The question is, therefore, presented, whether the judgment can be reviewed, because of the failure of the referee to comply with section 1022 of the Code of Civil Procedure, which provides that “ the decision of the court, or the report of the referee, upon the trial of the whole issue of fact, must state separately the facts found and the conclusions of law.”
This neglect of the referee, if neglect it was, could have been remedied at the instance of the plaintiff in the manner provided by the Code, but no attempt was made in that direction. Indeed, the plaintiff did not even submit to the referee a written statement of the facts, which she deemed established by the testimony.
"We held in Wood v. Lary (124 N. Y. 83) that in every case heard by a referee, if any evidence be presented, a decision stating separately the facts found and the conclusions of law based thereon must be made, otherwise the judgment will not be reviewed. Place v. Hayward (117 N. Y. 487) does not oppose, but supports such determination. In that case the-defendant’s counsel at the close of plaintiff’s evidence, without announcing that he had rested his case, asked for and obtained a dismissal of the complaint. Afterwards the referee made his report containing findings of fact and of law. It was held that what the referee did wás to nonsuit the plaintiffs, and, therefore, he should have made no findings of fact, except such as would justify a nonsuit.
• Judge Earl, speaking for the court, said : “ Under the Code the referee was required to make findings of fact and of law after granting the nonsuit, but he had no right to make any findings of fact depending upon disputed or inconclusive evidence.”
That it was the view of the court that in case of a nonsuit before a referee the facts found must be in accord with the testimony most strongly supporting the plaintiff’s contention,, is evidenced not only by the discussion of facts, with which the opinion abounds, but also by the sentence following the. one last quoted, “ therefore to maintain this judgment, the defendant is bound to show that there is no disputed question of fact which, upon a jury trial, the court would have been required to submit to the jury, and that upon the undisputed evidence he was entitled to judgment.” In Forbes v.
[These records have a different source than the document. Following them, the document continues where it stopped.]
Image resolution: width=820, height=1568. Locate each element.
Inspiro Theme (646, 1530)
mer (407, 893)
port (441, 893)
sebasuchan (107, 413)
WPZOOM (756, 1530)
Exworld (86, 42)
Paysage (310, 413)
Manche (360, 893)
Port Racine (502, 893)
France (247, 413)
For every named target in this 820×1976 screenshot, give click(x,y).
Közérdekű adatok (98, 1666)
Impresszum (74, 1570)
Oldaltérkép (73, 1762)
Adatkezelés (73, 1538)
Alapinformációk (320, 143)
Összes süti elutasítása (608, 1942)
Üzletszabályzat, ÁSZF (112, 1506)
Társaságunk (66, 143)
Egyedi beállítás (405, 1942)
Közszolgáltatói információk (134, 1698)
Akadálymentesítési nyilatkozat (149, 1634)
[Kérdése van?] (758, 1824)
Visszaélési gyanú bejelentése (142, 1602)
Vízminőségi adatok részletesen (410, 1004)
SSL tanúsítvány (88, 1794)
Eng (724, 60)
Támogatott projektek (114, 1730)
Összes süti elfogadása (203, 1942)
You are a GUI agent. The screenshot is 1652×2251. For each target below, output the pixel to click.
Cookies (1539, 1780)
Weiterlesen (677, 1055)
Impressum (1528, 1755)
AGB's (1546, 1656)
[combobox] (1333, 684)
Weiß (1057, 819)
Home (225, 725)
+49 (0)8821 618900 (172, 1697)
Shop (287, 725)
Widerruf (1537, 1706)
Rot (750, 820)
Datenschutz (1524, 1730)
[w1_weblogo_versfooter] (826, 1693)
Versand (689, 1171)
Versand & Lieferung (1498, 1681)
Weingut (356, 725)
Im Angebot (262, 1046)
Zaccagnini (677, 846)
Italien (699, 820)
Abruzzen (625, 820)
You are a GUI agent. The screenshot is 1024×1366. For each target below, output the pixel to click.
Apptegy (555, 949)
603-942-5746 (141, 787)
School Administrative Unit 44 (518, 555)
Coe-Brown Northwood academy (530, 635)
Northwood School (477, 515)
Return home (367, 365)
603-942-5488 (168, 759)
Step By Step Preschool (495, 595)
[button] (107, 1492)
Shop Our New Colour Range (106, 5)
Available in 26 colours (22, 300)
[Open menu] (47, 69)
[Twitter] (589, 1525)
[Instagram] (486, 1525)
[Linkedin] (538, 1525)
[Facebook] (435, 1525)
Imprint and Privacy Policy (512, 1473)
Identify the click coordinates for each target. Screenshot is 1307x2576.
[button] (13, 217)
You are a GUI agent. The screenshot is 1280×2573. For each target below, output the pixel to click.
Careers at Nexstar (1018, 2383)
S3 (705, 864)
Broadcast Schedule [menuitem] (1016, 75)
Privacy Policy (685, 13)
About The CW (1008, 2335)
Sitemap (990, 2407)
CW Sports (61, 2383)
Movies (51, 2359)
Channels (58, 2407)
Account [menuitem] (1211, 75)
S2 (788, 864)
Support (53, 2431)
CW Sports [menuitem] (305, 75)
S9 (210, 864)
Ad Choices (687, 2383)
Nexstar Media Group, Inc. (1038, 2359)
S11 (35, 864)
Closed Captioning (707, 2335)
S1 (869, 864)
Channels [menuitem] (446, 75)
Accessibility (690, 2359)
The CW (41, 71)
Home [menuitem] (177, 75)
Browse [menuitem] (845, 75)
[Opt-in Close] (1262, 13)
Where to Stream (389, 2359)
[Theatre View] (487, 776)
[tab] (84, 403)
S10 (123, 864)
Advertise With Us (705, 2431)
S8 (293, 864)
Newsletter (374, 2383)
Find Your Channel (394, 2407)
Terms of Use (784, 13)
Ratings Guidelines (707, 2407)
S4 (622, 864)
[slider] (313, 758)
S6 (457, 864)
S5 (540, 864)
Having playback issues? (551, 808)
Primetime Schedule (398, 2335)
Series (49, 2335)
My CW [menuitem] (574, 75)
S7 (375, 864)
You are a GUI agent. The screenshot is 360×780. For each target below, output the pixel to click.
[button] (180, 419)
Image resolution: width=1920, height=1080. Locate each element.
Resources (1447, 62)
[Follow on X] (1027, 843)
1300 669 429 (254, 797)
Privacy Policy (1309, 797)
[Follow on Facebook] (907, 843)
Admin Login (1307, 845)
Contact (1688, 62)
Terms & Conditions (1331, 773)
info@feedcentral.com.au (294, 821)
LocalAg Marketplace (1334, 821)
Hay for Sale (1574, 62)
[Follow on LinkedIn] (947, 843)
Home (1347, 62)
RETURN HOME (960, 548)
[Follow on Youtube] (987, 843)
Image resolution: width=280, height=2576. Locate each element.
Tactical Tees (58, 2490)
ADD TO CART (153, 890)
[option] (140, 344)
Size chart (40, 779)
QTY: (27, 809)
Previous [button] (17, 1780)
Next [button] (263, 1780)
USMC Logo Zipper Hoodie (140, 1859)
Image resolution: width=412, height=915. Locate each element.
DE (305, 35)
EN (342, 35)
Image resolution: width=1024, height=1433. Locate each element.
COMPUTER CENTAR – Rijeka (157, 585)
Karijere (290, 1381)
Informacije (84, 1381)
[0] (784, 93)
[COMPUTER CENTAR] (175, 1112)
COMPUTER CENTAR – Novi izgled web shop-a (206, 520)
Chichester (125 N. Y. 769), the referee made a report dismissing the complaint, to which the plaintiff’s counsel excepted, and then Judge Earl remarks in-his opinion, the referee “ made formal findings of fact and law as he should have done, and proper exceptions were taken to them by plaintiff’s counsel.”
It seems to be settled, therefore, that findings of fact are necessary, even when the complaint is .dismissed at such a stage of the hearing as to entitle it to be treated as a nonsuit.
It is certainly not the less important that the statutory requirement in such respect should be insisted upon when the testimony is all in, the arguments of counsel made, and time for deliberation by the court or referee taken.
In such a case this court held in Bridger v. Weeks (30 N. Y. 328) that the judgment would not be reviewed, and, so far as we have observed, the position then taken has been steadily maintained.
The appeal should be dismissed.
All concur, except Landon, J.,. dissenting, and Bradley, J., not voting.